A Million Ways to Die in the West review



                 Seth McFarlane has created a brand of comedy full of endless in-jokes, references, and absurdist asides that have cemented his popular animated sitcoms like” Family Guy” and “American Dad” as the “Simpsons” for the ADHD generation.  Last year his first feature “Ted”, about a foul-mouthed magic teddy bear voiced by McFarlane himself, proved for many that his raunchy non-sequitur style of humor could play just as well in a long-form three act structure. But underneath all his frat-bro bravado and his edgy envelope pushing, McFarlane is a traditional genre enthusiast. Like Matt Stone and Trey Parker of “South Park”, he writes a lot of his own music, he’s a Broadway song-and-dance geek, and the majority of his best jokes owe everything to the classic Hollywood references he liberally pulls from.
                Unlike “Ted”, which I found to be mildly funny when it wasn’t being obnoxiously sexist and homophobic,  “A Million Ways to Die in the West” has a slightly better sense of consistency and engaging storytelling, without having to sell out the dignity of his characters for a joke.  Moreover, it seems to celebrate its comedic influences—specifically the western parodies of the ‘70s such as “Three Amigos”,and even more specifically “Blazing Saddles”—in a way that projects a fanboy-ish glee built from feely-good memories of McFarlane’s youth.  And like an excited fanboy, Seth occasionally puts the minutia cart in front of his comedic horse and struggles to find the balance between his usual bawdy humor and the innocent joy for the genres he’s sending up.
                McFarlane plays Albert, an awkward sheep farmer who feels alienated from the dangerous lifestyle led by the other cowboys during the 1860s wild wild west. His girlfriend Louise (Amanda Seyfried) has just left him for a mustachioed dandy named Foy (Neil Patrick Harris), leading Albert to stupidly schedule a duel with his enemy without having any knowledge of how to shoot a gun. Luckily, his new mysterious friend Anna (Charlize Theron), the secret wife of a traveling Bandit played by Liam Neeson, helps prepare him for the worst by teaching him the basics of gunplay while at the same time unpacking his guarded masculinity.
                From the opening credits, accompanied by an original song by the director himself, it becomes obvious that this film is meant to be a throwback to a simpler style of spoof comedy, and for the most part, as a story, the movie moves easily and without much narrative fuss. Unlike his cartoons, McFarlane tempers his urge to jump to asides and tangents and admirably keeps the story about his characters and their—admittedly cliché—motivations.  Uncharacteristically, rather than trying to build a story around a pile of pre-written jokes, as is usually the Seth McFarlane way, it’s the comedy in the film that’s often forced and, at times, poorly integrated.

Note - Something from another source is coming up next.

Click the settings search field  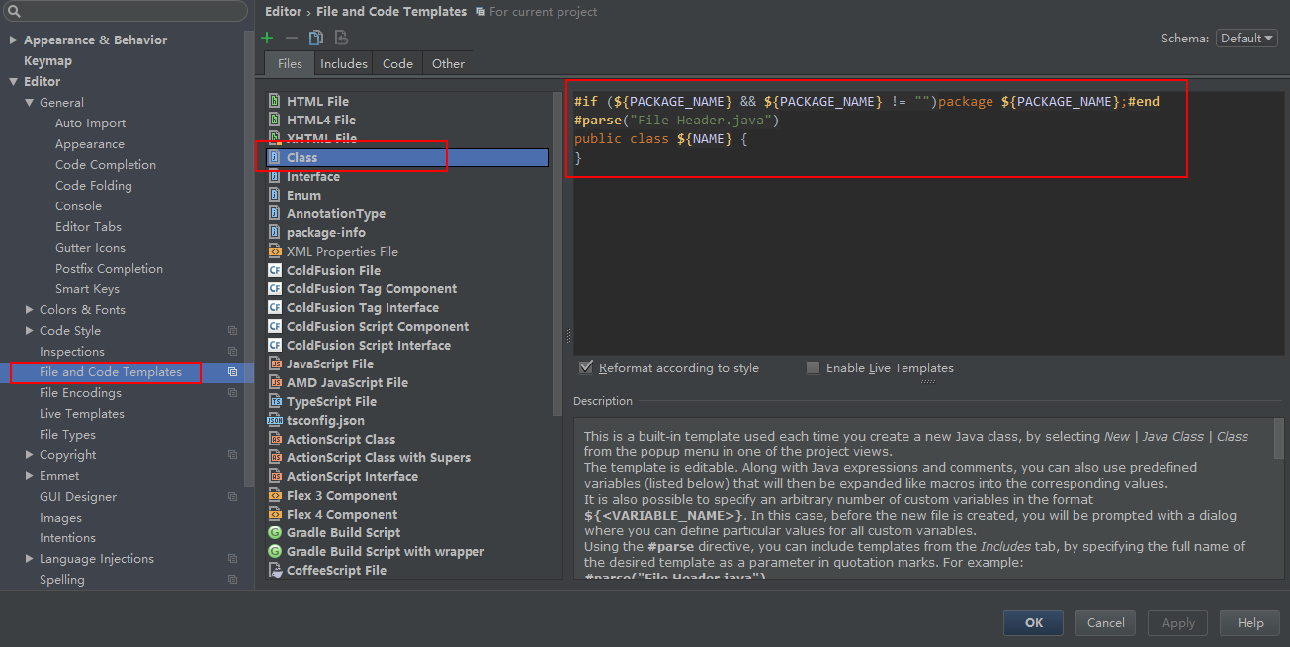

What results is about a 40% laugh to joke ratio.  Neil Patrick Harris steals every scene he’s in and there are a handful of visual gags that inspire a decent chuckle—that is if the movie’s trailer didn’t already spoil them for you—but just as many gags fall flat and sometimes Seth’s pandering to the  lowest common denominator peeks through, especially in a series sorely unfunny sequences featuring Giovanni Rabisi as Albert’s virginal best friend and his prostitute girlfriend played by a wasted Sarah Silverman, whose making him wait for their wedding night.   
                Though this film will eventually find a life in mid-afternoon cable programming, “A Million Ways to Die in the West” is a well-intended mixed bag. McFarlane’s natural confidence and good looks slightly miscasts him as a believable nebbish, but he has genuine on- screen chemistry with Theron and I would love to watch these two in a classical Hollywood musical parody someday (come on Seth, you know you want to). Ultimately, this comedy is more fun than it is funny.